**AUSGEWÄHLTER ABSCHNITT:**
--

Ein Nachteil ist im Sinne des § 14 Nr. 1 WEG nicht hinzunehmen, wenn er eine nicht ganz unerhebliche, konkrete und objektive Beeinträchtigung darstellt (BGHZ 116, 392/396; 146, 241/246). Hierfür kann auch eine Veränderung des optischen Gesamteindrucks einer Wohnanlage genügen (BayObLG, WuM 2002, 443; OLG Hamm, ZWE 2002, 280/281; Bärmann/Pick/Merle WEG 9. Aufl. § 14 Rn. 33/34). Im vorliegenden Fall hat das Beschwerdegericht keine Feststellungen dazu getroffen, ob die von den Antragsgegnern begehrte Parabolantenne so positioniert werden kann, dass sie nicht von außen sichtbar ist. Sollte dies der Fall sein, wäre eine ästhetische Beeinträchtigung des Erscheinungsbildes der Anlage von vorneherein ausgeschlossen. Aber selbst wenn die Parabolantenne den optischen Gesamteindruck der Wohnanlage nicht nur unerheblich beeinträchtigen sollte, kann der darin liegende Nachteil von den übrigen Wohnungseigentümern hinzunehmen sein, sofern auf Grund einer fallbezogenen Abwägung der beiderseits grundrechtlich geschützten Interessen das Interesse des Antragstellers überwiegt (vgl. hierzu BGHZ 157, 322/326 f.).
Die Aufstellung am Dach führt aber dazu, dass bei der Feststellung der optischen Beeinträchtigungen und der Abwägung nicht nur die Beeinträchtigung durch die Antenne als solche, sondern auch durch die Verbindungsleitung zwischen Wohnung und Antenne zu berücksichtigen sind, wenn nicht die Leitungsführung in bereits vorhandenen Kabelschächten möglich ist.

--

**GEGEBENE DATEN:**
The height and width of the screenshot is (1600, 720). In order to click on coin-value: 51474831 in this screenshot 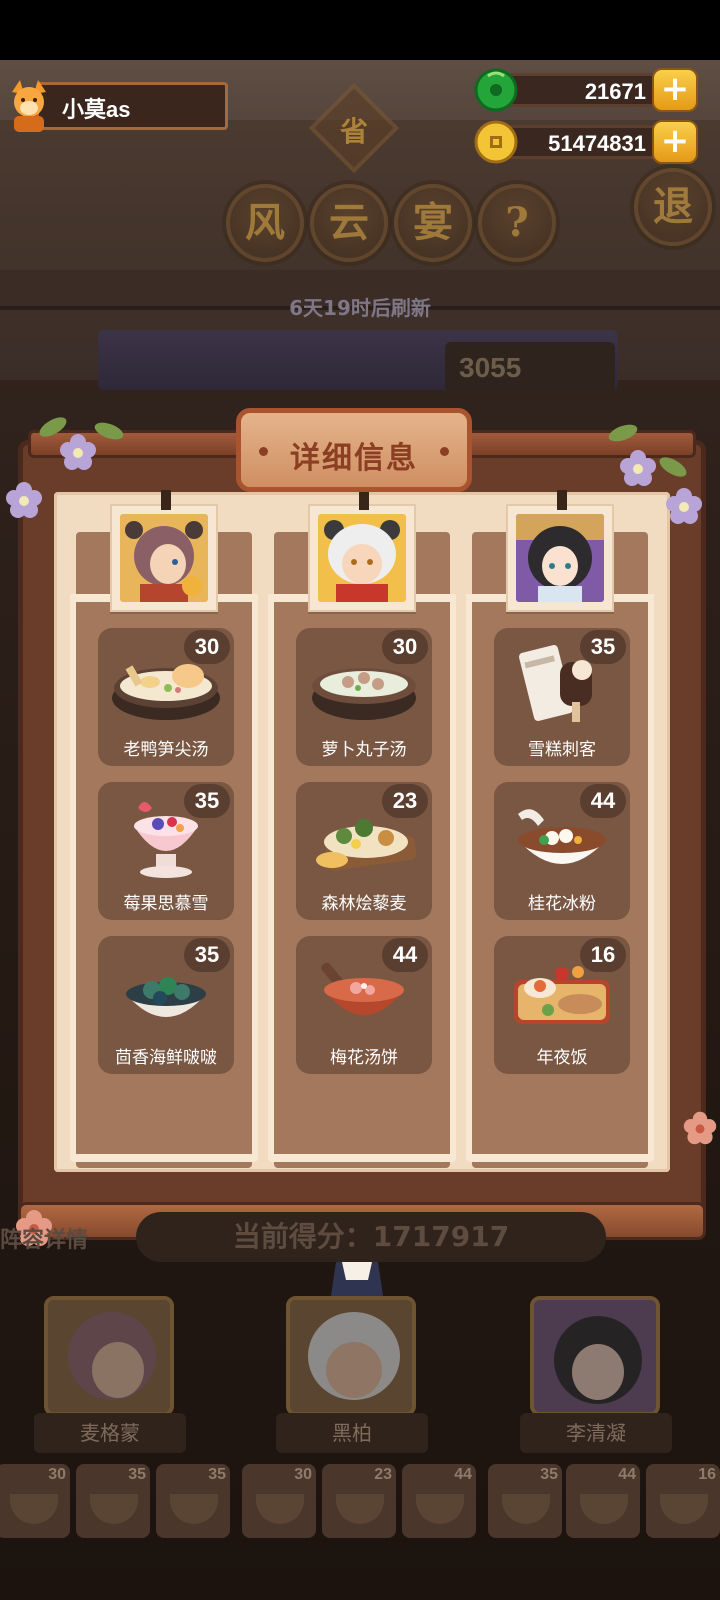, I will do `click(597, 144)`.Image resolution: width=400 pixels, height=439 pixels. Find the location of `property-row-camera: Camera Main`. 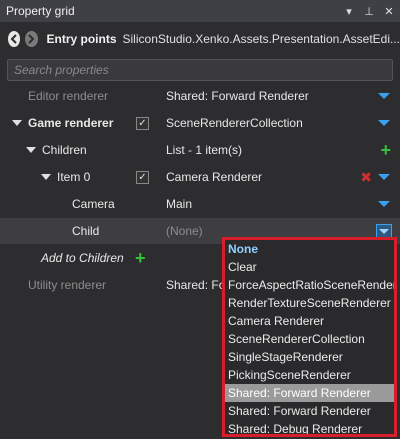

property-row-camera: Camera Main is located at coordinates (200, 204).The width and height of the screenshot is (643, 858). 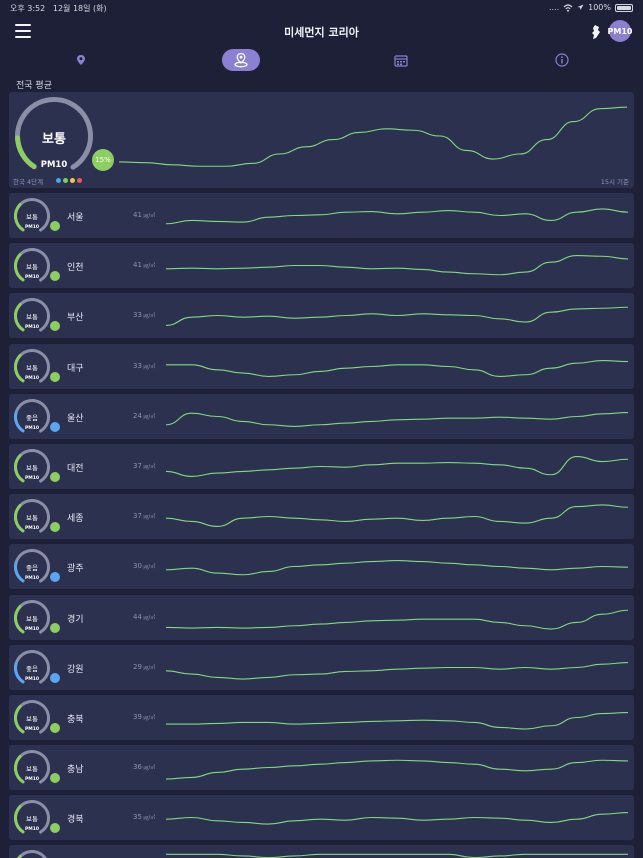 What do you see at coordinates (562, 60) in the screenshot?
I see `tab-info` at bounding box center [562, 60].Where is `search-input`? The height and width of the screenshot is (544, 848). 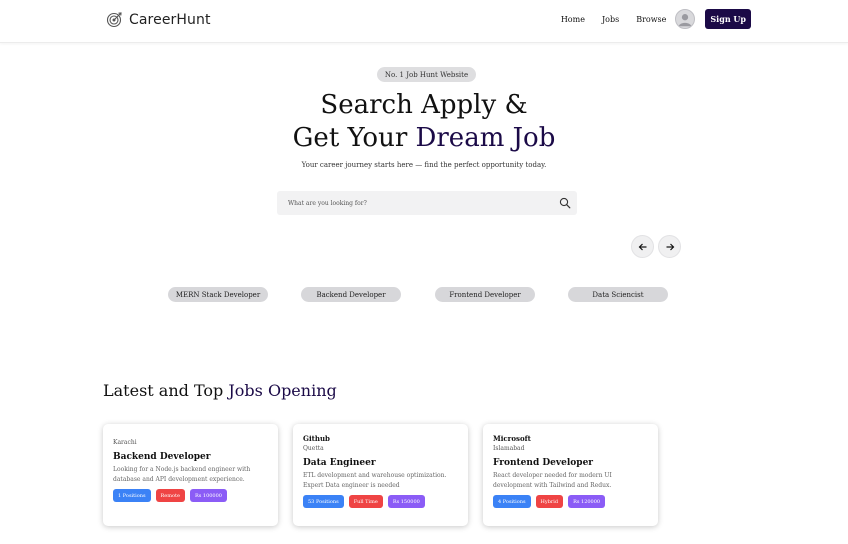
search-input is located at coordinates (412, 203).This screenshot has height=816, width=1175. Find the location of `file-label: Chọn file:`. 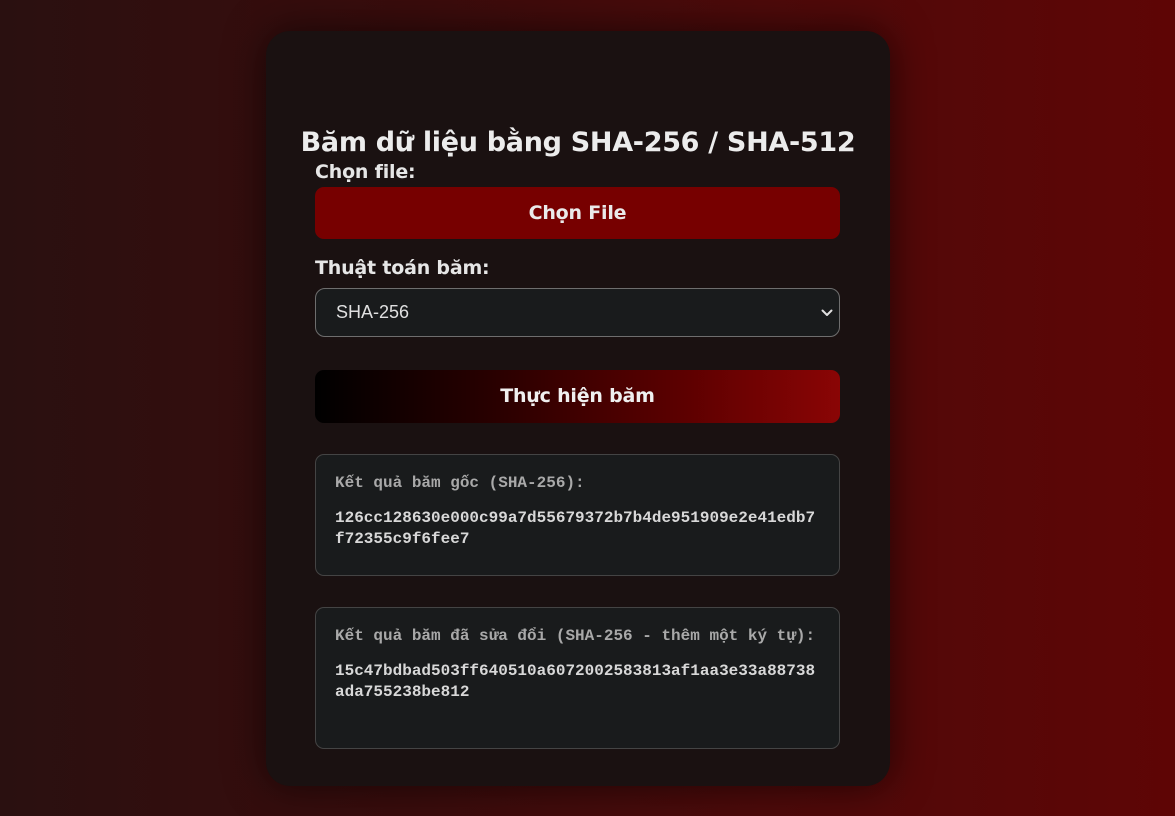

--

**DEINE AUFGABE:**
Schreib aus dem Abschnitt zur Parabolantenne die Stelle von „Die Aufstellung am“ bis einschließlich „Kabelschächten möglich ist.“ erneut ab. Ersetze dabei „Dach“ durch „Balkon“.

**LÖSUNG DER AUFGABE:**
Die Aufstellung am Balkon führt aber dazu, dass bei der Feststellung der optischen Beeinträchtigungen und der Abwägung nicht nur die Beeinträchtigung durch die Antenne als solche, sondern auch durch die Verbindungsleitung zwischen Wohnung und Antenne zu berücksichtigen sind, wenn nicht die Leitungsführung in bereits vorhandenen Kabelschächten möglich ist.